* EXERCISE INSTRUCTIONS *
Write out only the lines from the line that holds "This screenshot has width=1109, height=601." to the end of the listing below, inclusive, with the pictures omitted.

* PROVIDED INFORMATION *
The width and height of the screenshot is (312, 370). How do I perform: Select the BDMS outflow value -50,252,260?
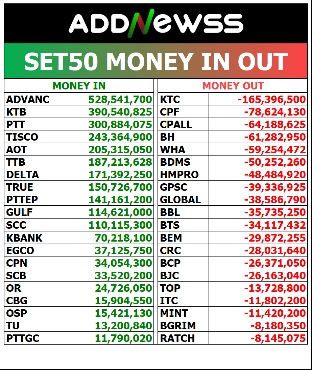[x=275, y=162]
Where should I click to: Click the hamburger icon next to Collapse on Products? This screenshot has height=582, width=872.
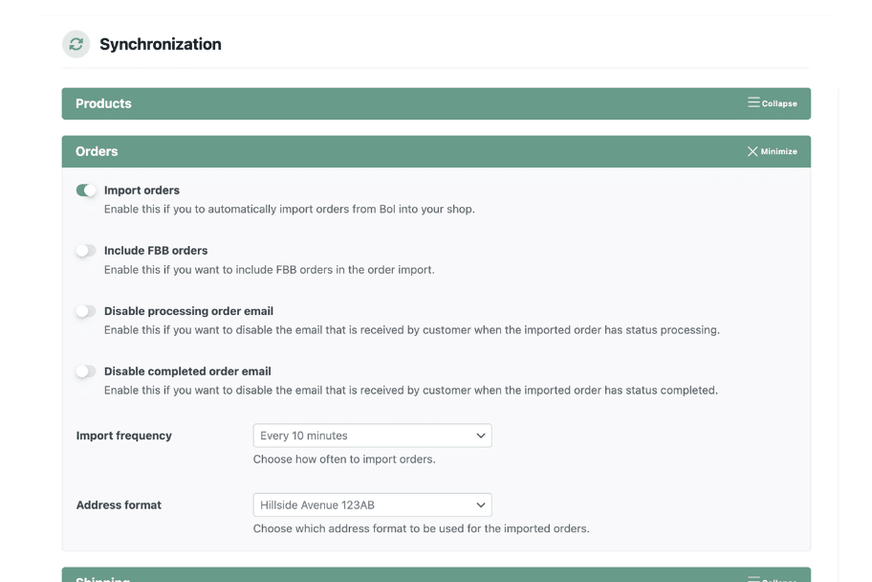pos(754,102)
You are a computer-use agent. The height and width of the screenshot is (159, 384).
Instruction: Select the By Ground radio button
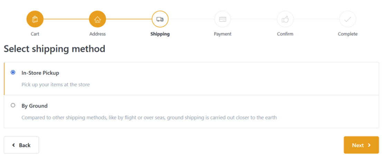(x=13, y=105)
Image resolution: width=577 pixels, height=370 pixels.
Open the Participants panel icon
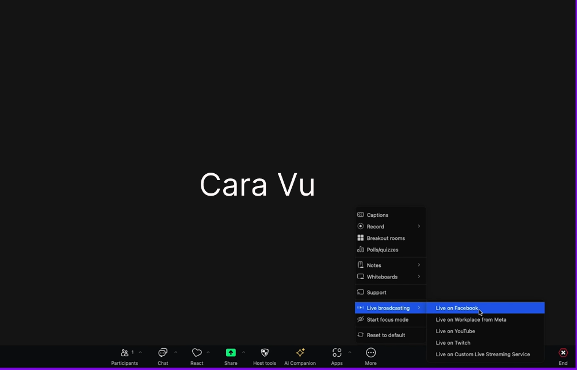(124, 352)
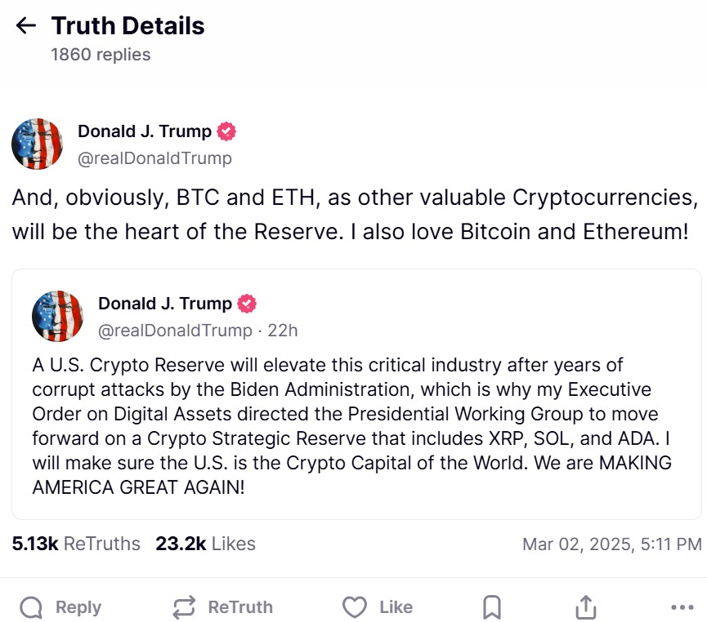Open the quoted U.S. Crypto Reserve post
The height and width of the screenshot is (622, 707).
(356, 424)
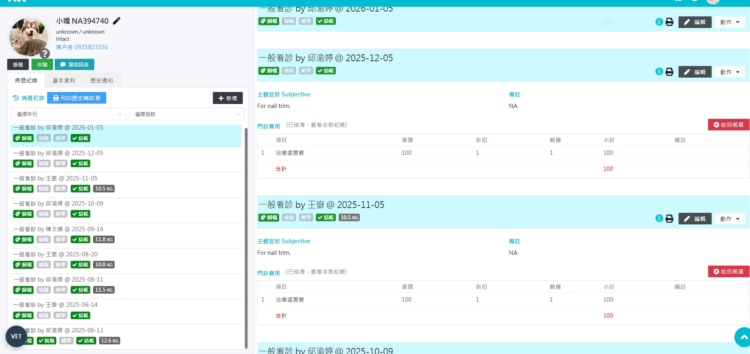The image size is (750, 354).
Task: Click the 列印歷史轉診單 button
Action: pos(77,98)
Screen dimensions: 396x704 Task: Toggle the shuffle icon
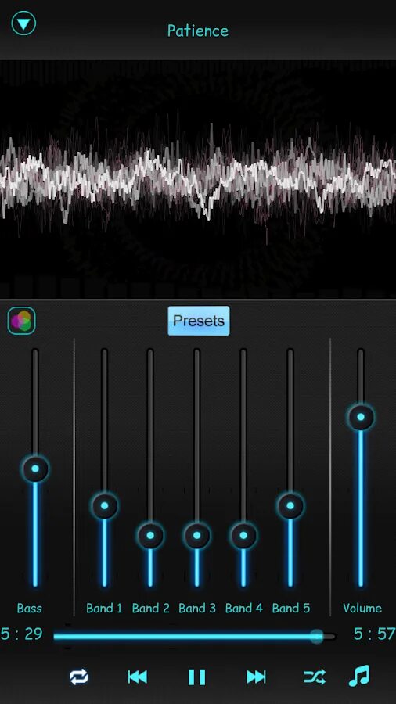coord(315,677)
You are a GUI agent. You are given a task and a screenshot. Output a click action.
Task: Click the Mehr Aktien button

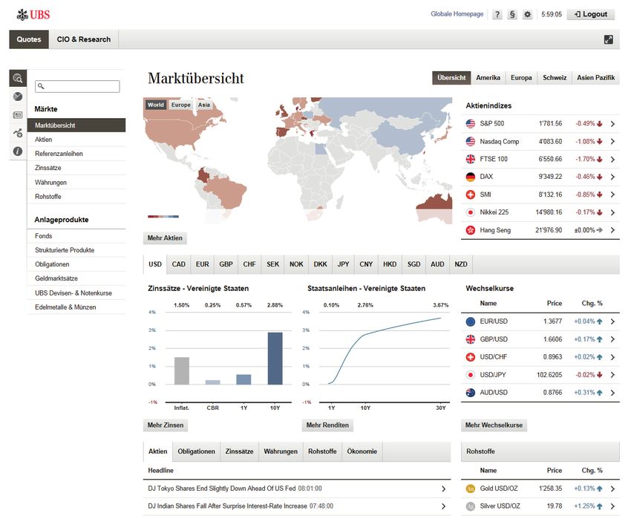pos(165,238)
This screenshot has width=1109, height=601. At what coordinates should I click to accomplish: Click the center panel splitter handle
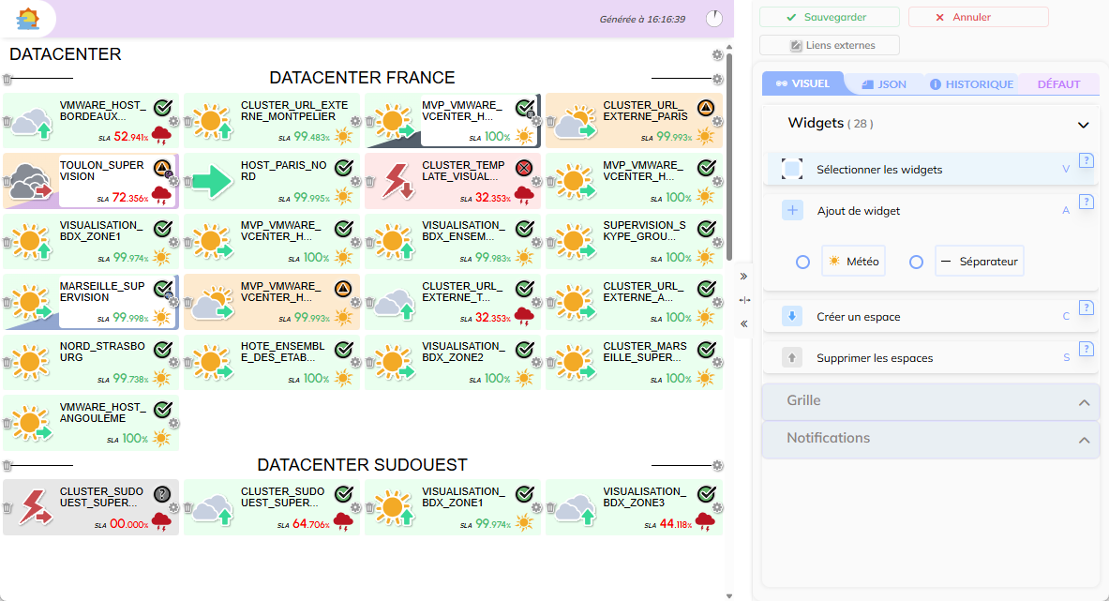[x=744, y=300]
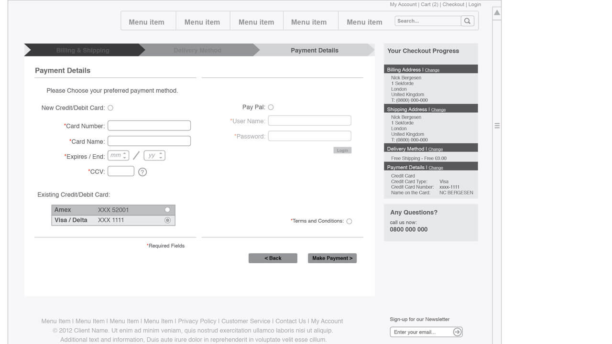Viewport: 612px width, 344px height.
Task: Click the PayPal User Name field
Action: [309, 121]
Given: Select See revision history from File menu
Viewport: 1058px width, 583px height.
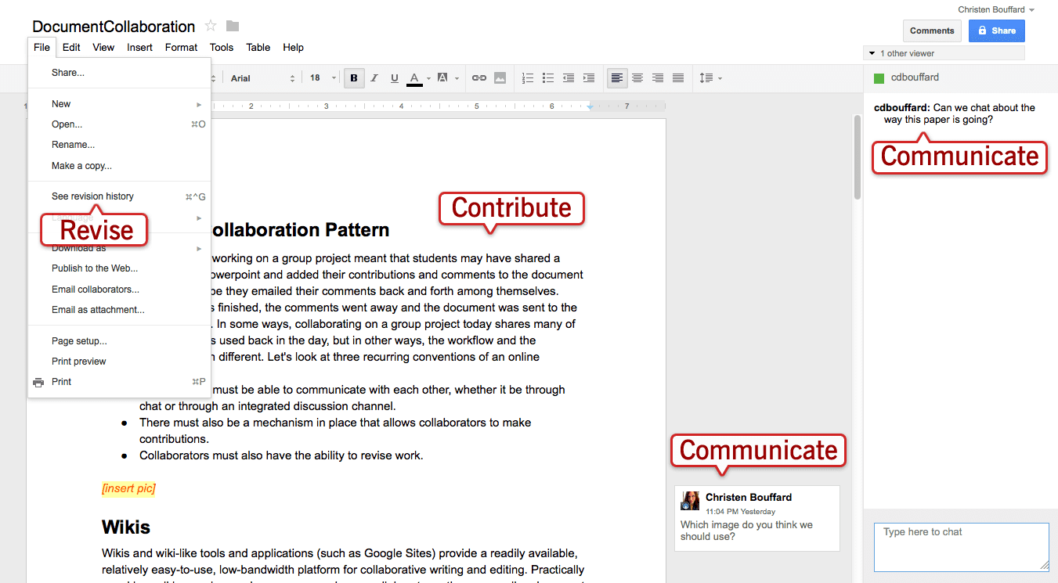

* REPLY TO THE TASK *
This screenshot has width=1109, height=601. At what coordinates should I click to accomplish: Click the center panel splitter handle
[x=744, y=300]
Viewport: 612px width, 344px height.
Task: Click the PayPal User Name field
Action: [309, 121]
Given: Select See revision history from File menu
Viewport: 1058px width, 583px height.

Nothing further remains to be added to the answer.